This has meant that chasing one thing is creating a problem elsewhere, trying to fund the promises through tax is creating inflation and trying to build houses to create jobs will probably wipe out more jobs as employers find it expensive to sustain workers.
Hence while the President’s promised to lower the cost of living, once he took over, he has probably fuelled more inflation with his policies including lifting subsidies on fuel and controls on forex. By the time he ascended to the presidency Kes2000 would give me 130 units of power tokens. Four months later it dropped to 98 units before reducing further to currently about 75 units despite public declarations and acclamations promising otherwise.
Devolution is the engine running the country since the promulgation of the 2010 Constitution but county governments have continually grappled with delayed resource allocation from the National government crippling their operations.

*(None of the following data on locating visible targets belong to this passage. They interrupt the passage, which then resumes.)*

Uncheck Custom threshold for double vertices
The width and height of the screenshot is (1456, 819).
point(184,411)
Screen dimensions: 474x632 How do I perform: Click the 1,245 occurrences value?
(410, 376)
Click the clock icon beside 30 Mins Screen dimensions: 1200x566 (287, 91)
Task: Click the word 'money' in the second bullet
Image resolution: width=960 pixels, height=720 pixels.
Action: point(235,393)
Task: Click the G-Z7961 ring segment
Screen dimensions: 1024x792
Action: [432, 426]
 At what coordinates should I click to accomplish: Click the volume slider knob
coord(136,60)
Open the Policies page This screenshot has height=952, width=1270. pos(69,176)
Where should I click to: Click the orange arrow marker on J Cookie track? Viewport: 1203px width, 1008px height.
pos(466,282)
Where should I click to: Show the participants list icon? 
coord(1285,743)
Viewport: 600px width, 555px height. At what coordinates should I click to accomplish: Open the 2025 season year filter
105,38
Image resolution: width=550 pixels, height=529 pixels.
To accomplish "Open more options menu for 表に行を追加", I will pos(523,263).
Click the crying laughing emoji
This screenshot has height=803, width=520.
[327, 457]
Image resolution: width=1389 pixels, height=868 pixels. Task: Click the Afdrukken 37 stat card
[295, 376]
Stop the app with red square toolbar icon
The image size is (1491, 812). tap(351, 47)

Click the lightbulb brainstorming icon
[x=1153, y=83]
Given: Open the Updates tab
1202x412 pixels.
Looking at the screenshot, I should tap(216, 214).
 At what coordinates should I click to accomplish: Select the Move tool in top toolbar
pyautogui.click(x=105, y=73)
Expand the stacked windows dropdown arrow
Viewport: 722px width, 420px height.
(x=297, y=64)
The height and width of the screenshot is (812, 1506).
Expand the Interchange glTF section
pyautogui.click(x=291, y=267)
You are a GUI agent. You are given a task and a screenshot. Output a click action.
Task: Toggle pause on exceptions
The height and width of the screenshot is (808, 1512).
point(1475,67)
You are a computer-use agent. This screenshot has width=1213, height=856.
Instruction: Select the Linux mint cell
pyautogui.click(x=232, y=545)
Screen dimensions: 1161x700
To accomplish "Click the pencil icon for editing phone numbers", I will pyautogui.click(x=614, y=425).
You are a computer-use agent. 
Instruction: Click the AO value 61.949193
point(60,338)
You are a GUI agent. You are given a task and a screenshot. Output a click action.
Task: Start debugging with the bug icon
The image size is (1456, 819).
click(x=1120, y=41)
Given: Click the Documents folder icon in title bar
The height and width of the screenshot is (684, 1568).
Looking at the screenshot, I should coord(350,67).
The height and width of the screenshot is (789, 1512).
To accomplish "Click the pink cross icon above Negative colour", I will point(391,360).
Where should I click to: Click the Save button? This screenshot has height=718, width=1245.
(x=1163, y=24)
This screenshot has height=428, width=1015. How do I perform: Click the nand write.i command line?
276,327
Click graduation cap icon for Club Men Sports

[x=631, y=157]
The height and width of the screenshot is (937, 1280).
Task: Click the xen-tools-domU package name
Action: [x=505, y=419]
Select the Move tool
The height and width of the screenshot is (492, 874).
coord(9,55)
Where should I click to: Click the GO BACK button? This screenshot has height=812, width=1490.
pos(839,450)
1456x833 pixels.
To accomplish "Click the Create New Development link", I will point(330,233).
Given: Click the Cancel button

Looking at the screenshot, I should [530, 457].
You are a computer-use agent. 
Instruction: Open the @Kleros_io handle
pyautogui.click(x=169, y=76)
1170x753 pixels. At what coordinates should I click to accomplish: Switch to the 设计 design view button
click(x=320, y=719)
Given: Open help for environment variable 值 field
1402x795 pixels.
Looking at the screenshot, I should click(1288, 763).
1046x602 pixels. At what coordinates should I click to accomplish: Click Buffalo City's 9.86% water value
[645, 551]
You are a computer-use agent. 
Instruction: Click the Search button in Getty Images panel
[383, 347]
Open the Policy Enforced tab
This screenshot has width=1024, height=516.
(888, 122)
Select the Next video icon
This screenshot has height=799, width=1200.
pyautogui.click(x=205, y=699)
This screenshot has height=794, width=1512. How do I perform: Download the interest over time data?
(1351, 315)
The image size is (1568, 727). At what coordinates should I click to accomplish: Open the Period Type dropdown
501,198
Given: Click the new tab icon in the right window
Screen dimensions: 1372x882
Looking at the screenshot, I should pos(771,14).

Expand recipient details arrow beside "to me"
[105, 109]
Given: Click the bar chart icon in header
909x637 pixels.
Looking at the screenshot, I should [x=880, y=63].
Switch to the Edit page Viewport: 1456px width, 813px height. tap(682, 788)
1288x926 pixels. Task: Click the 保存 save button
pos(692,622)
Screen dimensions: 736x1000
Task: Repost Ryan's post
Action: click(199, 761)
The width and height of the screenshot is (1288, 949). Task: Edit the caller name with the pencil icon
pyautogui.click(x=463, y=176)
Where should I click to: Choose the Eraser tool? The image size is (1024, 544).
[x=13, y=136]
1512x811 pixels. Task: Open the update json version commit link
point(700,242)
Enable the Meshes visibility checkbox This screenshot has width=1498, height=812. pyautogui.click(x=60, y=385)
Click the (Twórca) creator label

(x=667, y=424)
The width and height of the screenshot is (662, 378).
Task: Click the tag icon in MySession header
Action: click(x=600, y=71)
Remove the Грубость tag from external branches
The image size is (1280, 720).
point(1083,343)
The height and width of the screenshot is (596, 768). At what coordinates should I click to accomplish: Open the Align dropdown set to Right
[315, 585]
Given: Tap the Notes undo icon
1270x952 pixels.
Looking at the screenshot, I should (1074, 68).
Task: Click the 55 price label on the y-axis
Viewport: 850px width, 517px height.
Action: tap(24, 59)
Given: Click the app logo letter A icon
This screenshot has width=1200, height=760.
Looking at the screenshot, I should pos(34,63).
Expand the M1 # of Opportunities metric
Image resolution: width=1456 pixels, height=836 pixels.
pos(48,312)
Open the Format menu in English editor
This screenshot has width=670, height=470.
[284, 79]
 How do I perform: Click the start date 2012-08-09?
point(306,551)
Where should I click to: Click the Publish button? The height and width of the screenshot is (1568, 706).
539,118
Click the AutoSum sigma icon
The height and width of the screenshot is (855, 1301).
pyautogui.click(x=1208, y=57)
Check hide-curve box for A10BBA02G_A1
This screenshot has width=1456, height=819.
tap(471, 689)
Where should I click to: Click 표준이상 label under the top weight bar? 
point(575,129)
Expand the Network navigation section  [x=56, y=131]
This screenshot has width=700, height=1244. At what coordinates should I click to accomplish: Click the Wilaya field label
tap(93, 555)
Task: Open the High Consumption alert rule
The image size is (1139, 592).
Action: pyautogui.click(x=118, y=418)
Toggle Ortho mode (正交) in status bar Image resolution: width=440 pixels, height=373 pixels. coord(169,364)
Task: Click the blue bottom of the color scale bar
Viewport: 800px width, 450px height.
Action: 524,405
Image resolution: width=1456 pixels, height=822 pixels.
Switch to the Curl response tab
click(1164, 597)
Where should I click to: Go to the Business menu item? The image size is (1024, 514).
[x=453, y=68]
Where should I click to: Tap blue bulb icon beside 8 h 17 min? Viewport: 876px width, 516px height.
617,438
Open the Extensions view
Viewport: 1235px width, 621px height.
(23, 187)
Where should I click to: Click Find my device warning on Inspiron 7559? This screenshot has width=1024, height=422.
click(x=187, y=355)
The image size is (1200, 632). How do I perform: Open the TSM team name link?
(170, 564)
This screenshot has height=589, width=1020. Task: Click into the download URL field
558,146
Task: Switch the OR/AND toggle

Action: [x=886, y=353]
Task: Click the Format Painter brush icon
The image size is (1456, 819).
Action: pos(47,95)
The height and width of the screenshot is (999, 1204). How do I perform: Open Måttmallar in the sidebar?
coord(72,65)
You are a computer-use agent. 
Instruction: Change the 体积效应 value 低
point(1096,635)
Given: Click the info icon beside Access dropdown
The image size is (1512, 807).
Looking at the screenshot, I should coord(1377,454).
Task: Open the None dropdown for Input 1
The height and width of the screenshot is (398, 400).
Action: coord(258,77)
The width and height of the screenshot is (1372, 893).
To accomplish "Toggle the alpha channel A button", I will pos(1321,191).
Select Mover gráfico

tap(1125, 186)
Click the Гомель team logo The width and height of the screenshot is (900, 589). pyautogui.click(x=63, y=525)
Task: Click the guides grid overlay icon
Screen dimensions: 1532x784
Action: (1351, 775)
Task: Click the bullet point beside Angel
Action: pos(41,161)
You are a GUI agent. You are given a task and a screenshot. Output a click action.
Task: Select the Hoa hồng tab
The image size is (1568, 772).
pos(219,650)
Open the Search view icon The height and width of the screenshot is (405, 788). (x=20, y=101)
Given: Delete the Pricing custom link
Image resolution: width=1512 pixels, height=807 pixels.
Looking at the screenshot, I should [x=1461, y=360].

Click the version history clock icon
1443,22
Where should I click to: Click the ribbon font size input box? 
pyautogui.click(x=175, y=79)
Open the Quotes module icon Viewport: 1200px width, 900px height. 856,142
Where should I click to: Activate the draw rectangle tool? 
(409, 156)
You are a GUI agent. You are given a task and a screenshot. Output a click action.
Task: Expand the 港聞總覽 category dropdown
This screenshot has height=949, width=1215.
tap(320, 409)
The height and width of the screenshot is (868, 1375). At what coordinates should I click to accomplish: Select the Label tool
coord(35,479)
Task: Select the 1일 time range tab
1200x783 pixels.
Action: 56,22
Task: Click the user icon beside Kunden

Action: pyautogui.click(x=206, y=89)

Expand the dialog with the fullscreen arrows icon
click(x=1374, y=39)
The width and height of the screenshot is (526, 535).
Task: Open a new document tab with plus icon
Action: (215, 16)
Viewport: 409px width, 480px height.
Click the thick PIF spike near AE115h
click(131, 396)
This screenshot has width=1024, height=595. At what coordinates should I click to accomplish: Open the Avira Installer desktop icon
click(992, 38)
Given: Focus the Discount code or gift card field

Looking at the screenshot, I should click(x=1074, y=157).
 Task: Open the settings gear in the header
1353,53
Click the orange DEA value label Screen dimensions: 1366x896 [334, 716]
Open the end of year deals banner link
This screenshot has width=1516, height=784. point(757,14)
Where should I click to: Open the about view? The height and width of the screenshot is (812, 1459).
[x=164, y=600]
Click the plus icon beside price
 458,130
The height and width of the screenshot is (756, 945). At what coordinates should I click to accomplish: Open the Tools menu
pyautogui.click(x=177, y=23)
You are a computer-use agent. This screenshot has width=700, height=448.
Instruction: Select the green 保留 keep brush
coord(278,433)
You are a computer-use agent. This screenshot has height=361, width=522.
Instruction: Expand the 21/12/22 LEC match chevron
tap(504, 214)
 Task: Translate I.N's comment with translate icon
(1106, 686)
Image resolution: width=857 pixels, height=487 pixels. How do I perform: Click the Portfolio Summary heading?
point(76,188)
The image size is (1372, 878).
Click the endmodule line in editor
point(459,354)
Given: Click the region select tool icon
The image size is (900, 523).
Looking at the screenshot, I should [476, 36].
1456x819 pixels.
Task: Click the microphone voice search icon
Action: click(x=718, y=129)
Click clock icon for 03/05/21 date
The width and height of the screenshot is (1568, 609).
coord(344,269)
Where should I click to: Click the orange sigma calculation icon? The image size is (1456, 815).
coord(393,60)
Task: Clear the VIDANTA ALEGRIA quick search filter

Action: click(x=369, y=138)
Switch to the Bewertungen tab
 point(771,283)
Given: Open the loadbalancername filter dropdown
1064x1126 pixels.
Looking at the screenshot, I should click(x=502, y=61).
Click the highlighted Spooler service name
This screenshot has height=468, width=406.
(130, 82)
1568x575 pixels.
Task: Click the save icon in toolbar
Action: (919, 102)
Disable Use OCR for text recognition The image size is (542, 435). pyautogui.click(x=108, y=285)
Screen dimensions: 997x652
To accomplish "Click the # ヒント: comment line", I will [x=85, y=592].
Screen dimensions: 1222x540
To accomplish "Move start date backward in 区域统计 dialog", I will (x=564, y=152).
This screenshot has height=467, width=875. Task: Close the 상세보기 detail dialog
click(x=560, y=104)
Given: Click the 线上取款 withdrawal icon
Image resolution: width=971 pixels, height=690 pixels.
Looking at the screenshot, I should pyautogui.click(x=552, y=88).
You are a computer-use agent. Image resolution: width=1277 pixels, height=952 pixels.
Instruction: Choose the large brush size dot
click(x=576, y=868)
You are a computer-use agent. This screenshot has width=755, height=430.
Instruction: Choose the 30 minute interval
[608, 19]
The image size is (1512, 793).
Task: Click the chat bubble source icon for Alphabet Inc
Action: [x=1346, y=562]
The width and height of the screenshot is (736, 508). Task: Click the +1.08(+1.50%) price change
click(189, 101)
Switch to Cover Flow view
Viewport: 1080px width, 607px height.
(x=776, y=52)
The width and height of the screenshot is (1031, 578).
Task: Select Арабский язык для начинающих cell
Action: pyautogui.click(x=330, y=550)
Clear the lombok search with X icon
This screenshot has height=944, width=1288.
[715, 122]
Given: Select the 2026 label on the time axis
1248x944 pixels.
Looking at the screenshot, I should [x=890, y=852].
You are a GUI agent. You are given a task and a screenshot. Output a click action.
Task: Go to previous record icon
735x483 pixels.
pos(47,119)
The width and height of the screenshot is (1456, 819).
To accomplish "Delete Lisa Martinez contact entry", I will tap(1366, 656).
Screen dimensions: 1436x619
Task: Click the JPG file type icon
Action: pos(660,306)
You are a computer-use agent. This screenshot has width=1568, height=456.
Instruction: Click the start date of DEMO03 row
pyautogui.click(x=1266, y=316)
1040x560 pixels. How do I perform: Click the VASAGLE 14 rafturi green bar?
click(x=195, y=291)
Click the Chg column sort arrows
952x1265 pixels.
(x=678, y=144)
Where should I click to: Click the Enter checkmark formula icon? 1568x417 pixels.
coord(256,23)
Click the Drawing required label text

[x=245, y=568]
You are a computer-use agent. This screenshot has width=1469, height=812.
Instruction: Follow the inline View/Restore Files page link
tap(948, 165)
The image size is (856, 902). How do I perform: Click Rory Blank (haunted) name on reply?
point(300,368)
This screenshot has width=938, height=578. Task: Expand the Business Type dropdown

This is despite the President assuring county chiefs at the onset that their share of national revenue would be transferred in a timely and predictable manner in accordance to the law. The promises are many and belabouring to list them all here is besides the point.
Thing is, the President has solidified the perception amongst the populace that he is sly and unaccountable and is now nicknamed #MtukufuLies. As Steven Convey, author of The 7 Habits of Highly Effective People puts it in his book, “character communicates most eloquently,” that is “what we are communicates far more eloquently than anything we say or do.
It is no wonder very few Kenyans believe the government will deliver the houses let alone the many jobs being touted by state officials. And it is risky to lose the goodwill of the people in their governments right to tax them. It is akin to killing the goose that lays the golden eggs.
Instead, the government should through frugality and prudence, utilise the golden egg already available efficiently and continue providing an enabling environment for the goose to keep the golden eggs dropping instead of pushing up non-compliance, tax dodging and outright collapse in thinly capitalised businesses.